Wrapping Up

Aug 9, 2018 15:23 · 1120 words · 6 minute read

As the final GSoC week is about to come to a close, I decided to wrap things up, and finally leave the gsoc18-cython branch in a usable state. This involved pushing minor local changes that had remained uncommitted over the course of the project, from experimental branches, reverting temporary edits already pushed to the remote repository, and thorough testing and blogging.

_evidence

There remains one significant edit that I have not been able to complete. This regards the _evidence variable from the MRF class, that I have written about previously. Cythonising this variable has turned out to be very tricky, and I have realised the final scope of the problem only now. Without explaining how I came to these realisations over the last month, let me assert the changes still required to be made.
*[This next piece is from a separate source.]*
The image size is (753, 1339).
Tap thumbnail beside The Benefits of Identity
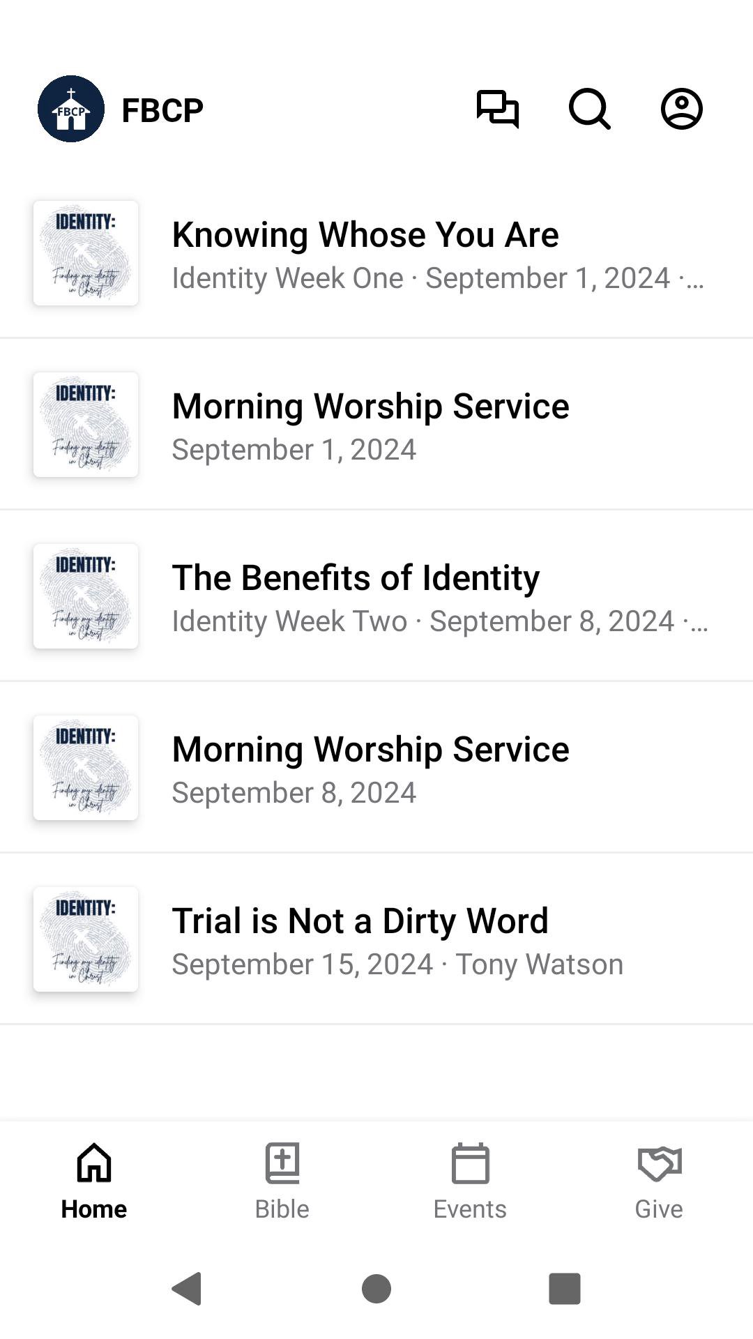(x=86, y=596)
Type the _evidence variable to be an array of double precision floats instead of a list.
Replace all instances of None in the list with -1, a special number being used to denote a None (unassigned) truth value.
Correspondingly, with None semantics modified, restore functionality by modifying conditional expressions, loops, assignments, etc. This is a very nontrivial step, and extremely difficult to debug.
It now becomes possible to make significant changes to the truth functions, by typing the parameters as arrays, and return values as floats.
These changes completely redefine the internal PracMLN API - learning and inference modules use truth functions expecting non-float, None returns, and can’t handle the new -1 semantics. All of them need to be appropriately rewritten now!

In all my attempts to go through these steps, I invariably get stuck at number 3. The tricky bit here is that errors generated due to this propogate and are revealed in unrelated locations - exceptions being raised due to truth values being +2, for example. These are near impossible to mitigate, since it is difficult to tell how/when/where the value became +2.
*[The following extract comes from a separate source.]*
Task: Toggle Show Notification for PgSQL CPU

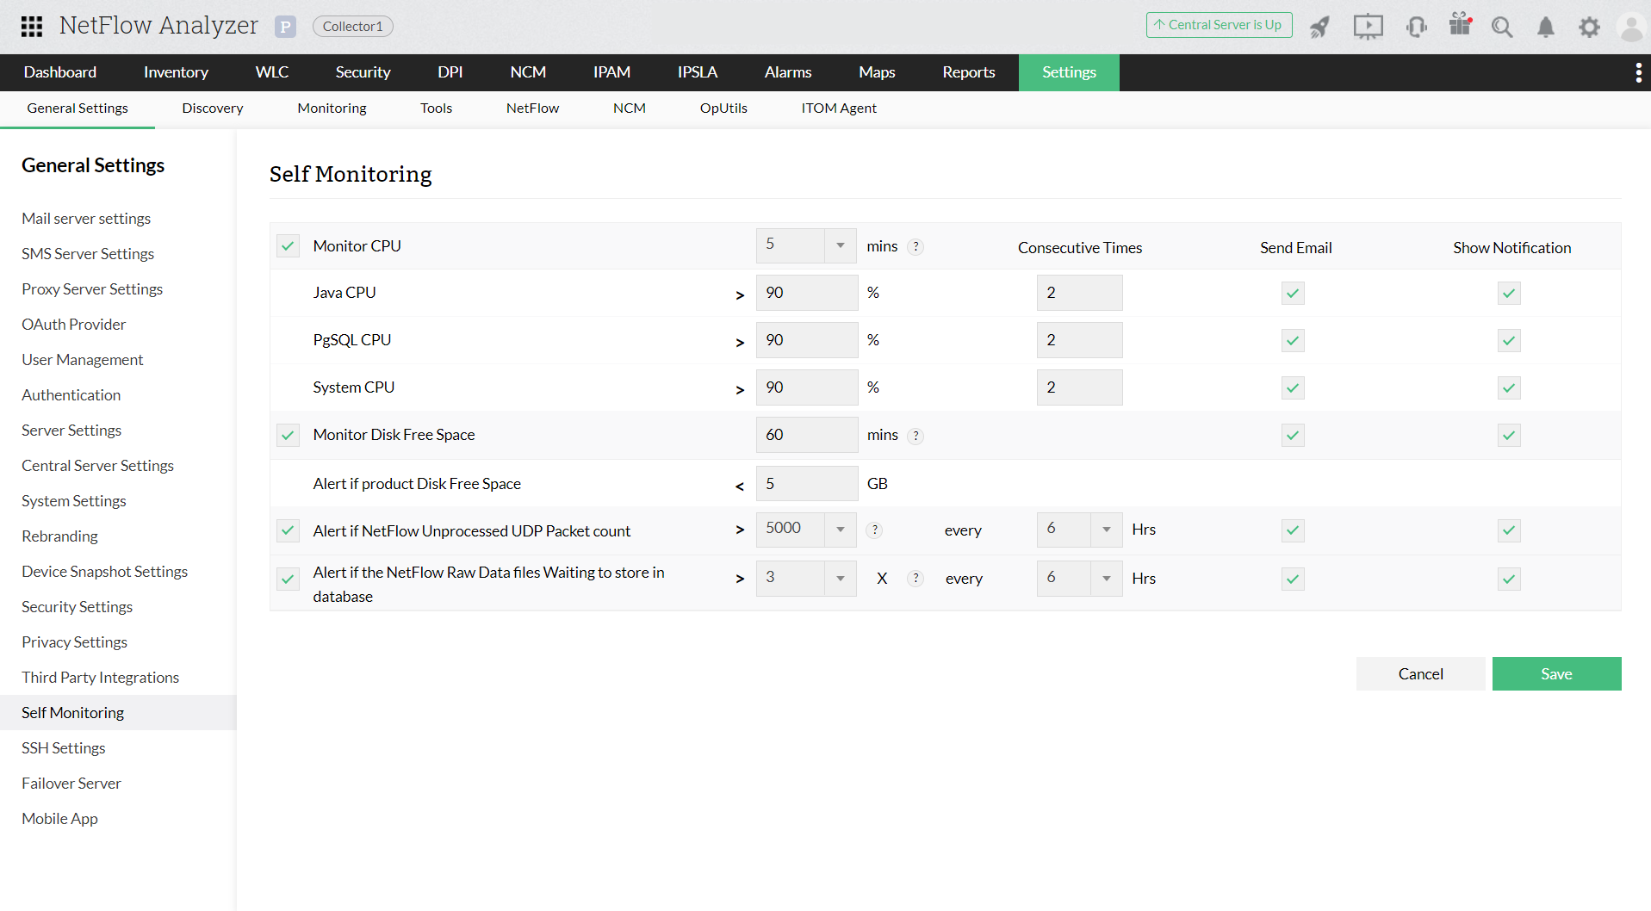Action: [x=1509, y=341]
I have been trying to work on this problem, but am currently stuck at step 3, because I didn’t execute step 2 properly. My work towards this end is on the evidence-truth branch. Hopefully this will eventually get merged into gsoc18-cython.

Enumeration-Ask

Apart from the changes mentioned here already, there was more (albeit limited) scope for optimisation. I made changes to exact.pyx directly, slightly modifying the code to avoid repetitive computation.

For instance, I changed the soft_evidence_formula from a traversing an entire list

def soft_evidence_formula(self, gf):
    truths = [a.truth(self.mrf.evidence) for a in gf.gndatoms()]
    if None in truths:
        return False
    return isinstance(self.mrf.mln.logic, FirstOrderLogic) and any([t in Interval('(0,1)') for t in truths])

to traversing part of an array.

cpdef bint soft_evidence_formula(self, gf):
    cdef array.array truths = array.array('d', [-1] * len(gf.gndatoms()))
    cdef int i = 0
    for i, a in enumerate(gf.gndatoms()):
        result = a.truth(self.mrf.evidence)
        if result is None:
            return False
        truths[i] = result
    return isinstance(self.mrf.mln.logic, FirstOrderLogic) and any([ ( t>0 and t<1 ) for t in truths])

Interval

I also noticed a significant amount of time being spent in the Interval class (from util.pyx). While the class itself couldn’t be optimised, it was easy to reduce its usage. I imagine that in the future, as more PracMLN algorithms are developed, they could be initially written in Python, using code such as Interval( ... ), but could later by optimised via Cython, with the usage of such code reduced drastically.

For instance, from the example above, notice t in Interval('(0,1)') has been replaced with ( t>0 and t<1 ), reducing function call overhead, and the regex (r'(\(|\[|\])([-+]?\d*\.\d+|\d+),([-+]?\d*\.\d+|\d+)(\)|\]|\[)') parsing inside Interval drastically. In the same file, exact.pyx, I replaced if truth in Interval(']0,1['): with if truth > 0 and truth < 1:; with identical semantics.

Special Methods

I had mentioned earlier how various special methods had a lot of speedup potential. While the Cython documentation doesn’t allow for much optimisation of these, I managed to make some progress on this front.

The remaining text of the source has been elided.